═════ Provided records

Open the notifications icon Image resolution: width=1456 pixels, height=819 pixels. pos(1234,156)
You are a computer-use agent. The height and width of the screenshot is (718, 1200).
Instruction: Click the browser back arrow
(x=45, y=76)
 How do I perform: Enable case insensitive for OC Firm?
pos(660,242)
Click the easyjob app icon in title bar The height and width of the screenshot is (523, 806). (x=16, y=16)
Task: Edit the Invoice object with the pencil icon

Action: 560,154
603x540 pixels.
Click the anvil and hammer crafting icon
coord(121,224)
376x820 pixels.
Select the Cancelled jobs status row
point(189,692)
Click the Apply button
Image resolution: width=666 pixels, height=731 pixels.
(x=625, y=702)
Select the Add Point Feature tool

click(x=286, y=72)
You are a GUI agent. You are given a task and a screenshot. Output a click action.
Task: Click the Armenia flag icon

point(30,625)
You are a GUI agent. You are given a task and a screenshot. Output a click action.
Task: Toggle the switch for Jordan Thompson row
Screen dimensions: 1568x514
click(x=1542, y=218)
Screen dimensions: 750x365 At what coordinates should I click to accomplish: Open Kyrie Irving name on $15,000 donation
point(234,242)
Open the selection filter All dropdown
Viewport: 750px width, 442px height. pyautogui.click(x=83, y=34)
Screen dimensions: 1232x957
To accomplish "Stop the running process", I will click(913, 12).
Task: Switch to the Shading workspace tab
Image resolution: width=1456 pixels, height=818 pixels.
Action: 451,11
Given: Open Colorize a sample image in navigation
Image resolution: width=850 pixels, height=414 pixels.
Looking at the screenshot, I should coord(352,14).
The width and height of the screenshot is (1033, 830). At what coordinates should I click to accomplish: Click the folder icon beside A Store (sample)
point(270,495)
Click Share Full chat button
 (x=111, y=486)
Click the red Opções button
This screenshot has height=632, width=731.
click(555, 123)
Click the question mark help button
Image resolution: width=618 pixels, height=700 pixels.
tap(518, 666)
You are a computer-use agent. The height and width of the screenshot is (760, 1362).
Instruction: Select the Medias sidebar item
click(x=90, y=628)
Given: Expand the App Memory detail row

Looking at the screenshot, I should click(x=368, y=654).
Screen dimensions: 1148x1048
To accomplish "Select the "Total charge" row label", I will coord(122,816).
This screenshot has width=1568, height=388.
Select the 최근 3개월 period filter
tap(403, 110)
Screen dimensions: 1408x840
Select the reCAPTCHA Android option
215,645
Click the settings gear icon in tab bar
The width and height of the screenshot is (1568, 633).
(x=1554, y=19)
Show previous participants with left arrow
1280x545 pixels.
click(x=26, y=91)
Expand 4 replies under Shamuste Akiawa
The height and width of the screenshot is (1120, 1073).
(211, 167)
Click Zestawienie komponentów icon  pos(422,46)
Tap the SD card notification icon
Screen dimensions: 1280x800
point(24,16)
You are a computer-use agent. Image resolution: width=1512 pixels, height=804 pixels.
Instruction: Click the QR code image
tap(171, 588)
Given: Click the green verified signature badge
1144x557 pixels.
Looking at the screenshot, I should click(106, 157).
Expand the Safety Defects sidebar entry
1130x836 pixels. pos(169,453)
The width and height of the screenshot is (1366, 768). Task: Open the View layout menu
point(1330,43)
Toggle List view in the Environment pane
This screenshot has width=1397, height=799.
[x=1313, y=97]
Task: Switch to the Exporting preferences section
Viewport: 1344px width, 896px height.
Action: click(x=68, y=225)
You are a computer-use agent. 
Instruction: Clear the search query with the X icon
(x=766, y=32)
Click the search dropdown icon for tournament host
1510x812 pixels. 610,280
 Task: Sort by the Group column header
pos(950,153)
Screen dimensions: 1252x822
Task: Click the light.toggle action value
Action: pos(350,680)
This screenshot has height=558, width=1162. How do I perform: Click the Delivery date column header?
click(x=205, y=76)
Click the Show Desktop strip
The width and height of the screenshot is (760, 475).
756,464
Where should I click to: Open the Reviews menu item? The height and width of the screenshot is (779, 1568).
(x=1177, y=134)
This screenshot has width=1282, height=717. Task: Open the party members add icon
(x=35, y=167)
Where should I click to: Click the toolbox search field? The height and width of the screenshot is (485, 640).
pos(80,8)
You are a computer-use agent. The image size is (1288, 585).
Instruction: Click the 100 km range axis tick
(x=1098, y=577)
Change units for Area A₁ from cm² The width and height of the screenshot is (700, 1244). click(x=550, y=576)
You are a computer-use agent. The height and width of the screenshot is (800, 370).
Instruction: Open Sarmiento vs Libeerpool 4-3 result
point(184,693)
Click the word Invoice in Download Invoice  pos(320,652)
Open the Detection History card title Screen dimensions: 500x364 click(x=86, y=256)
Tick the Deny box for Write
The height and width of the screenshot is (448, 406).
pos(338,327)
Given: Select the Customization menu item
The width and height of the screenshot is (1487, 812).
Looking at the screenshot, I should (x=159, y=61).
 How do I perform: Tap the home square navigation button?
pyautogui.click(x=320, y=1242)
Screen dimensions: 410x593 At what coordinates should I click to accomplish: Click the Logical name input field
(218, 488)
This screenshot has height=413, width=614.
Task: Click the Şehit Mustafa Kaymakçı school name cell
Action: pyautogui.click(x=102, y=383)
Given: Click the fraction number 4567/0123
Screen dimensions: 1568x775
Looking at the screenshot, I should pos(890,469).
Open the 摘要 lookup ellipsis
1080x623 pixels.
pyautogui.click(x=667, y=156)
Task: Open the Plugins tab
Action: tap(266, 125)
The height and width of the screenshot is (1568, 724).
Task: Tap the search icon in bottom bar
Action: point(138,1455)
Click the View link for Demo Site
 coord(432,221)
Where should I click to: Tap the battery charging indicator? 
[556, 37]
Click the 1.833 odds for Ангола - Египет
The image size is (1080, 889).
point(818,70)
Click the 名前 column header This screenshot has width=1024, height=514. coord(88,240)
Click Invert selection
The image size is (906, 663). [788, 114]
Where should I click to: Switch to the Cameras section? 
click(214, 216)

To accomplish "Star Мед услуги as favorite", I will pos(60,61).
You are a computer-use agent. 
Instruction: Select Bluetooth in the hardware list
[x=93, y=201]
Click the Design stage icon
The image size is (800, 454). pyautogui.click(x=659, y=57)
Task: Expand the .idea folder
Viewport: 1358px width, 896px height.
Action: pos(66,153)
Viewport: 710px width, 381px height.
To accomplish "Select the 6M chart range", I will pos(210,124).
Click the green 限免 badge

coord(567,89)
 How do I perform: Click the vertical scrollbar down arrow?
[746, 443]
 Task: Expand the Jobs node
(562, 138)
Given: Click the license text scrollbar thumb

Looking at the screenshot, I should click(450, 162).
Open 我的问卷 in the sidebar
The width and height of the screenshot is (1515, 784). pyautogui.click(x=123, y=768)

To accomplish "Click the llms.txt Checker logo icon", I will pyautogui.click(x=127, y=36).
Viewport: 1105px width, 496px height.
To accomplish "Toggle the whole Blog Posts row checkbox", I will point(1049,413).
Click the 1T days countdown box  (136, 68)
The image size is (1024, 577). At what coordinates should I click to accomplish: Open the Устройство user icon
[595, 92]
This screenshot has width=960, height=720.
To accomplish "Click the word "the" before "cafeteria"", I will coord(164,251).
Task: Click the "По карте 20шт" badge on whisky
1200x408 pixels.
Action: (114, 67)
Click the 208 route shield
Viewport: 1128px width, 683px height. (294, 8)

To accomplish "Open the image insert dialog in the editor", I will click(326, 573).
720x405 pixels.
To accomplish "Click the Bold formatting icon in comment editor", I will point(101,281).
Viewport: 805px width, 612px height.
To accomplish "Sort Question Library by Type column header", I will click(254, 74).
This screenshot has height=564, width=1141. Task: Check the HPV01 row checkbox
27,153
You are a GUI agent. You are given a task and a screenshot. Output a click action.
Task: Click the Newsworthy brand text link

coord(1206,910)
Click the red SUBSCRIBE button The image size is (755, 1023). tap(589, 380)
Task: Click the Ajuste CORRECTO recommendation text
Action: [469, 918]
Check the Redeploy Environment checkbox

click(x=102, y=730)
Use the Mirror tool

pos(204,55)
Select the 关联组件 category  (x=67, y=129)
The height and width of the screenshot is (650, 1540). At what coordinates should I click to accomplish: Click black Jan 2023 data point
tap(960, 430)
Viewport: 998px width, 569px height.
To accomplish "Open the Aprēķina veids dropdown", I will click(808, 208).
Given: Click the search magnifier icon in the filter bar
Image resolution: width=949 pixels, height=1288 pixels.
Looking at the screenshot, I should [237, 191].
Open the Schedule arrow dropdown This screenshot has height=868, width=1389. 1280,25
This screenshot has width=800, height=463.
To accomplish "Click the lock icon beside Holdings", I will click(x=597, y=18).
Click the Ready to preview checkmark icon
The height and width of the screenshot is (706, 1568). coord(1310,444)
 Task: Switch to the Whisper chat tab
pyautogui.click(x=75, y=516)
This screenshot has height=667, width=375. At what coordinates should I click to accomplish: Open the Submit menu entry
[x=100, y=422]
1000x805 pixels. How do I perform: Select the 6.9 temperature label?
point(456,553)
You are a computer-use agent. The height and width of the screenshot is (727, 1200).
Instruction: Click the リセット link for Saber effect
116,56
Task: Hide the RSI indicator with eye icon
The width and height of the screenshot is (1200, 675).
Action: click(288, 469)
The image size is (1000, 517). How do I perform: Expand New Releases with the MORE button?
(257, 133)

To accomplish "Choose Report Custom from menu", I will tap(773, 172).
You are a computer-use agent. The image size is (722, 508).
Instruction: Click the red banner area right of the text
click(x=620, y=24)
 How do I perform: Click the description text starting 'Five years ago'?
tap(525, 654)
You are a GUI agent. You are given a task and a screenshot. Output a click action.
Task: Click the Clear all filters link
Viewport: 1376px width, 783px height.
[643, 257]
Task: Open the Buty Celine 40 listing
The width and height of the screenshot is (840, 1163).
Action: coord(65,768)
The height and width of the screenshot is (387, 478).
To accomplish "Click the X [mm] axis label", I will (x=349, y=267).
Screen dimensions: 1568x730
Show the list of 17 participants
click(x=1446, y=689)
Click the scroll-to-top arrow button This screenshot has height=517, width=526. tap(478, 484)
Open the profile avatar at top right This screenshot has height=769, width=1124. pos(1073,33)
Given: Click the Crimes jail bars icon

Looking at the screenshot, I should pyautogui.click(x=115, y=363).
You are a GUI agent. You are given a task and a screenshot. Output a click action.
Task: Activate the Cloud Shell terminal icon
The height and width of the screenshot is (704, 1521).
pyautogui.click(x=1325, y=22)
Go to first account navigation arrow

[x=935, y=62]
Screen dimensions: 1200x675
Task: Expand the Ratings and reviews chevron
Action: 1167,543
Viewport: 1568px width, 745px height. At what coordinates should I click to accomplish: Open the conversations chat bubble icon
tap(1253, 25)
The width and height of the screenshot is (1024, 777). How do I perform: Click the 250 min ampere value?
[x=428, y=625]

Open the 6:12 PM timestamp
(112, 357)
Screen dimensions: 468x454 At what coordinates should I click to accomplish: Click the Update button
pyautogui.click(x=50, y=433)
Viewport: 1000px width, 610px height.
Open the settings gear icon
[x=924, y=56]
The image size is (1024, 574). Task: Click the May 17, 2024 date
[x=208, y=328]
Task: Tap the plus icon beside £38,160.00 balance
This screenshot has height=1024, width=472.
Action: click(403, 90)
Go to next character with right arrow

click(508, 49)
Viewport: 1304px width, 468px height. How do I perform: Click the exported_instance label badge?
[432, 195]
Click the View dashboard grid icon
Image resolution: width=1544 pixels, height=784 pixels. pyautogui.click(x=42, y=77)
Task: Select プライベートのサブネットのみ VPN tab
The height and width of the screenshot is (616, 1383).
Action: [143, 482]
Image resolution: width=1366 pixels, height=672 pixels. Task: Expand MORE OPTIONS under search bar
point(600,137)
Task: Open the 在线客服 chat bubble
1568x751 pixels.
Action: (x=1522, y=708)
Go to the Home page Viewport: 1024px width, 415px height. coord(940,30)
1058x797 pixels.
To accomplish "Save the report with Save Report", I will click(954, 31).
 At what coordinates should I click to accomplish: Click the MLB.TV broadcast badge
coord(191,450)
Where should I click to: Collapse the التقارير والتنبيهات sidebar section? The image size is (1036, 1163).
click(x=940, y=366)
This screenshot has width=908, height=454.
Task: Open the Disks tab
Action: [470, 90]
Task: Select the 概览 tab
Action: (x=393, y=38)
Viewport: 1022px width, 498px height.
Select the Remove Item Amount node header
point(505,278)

══════════

**Task instructions**
The answer must be every line of the entries that includes the word "Report".

**Exercise response**
To accomplish "Choose Report Custom from menu", I will tap(773, 172).
To accomplish "Save the report with Save Report", I will click(954, 31).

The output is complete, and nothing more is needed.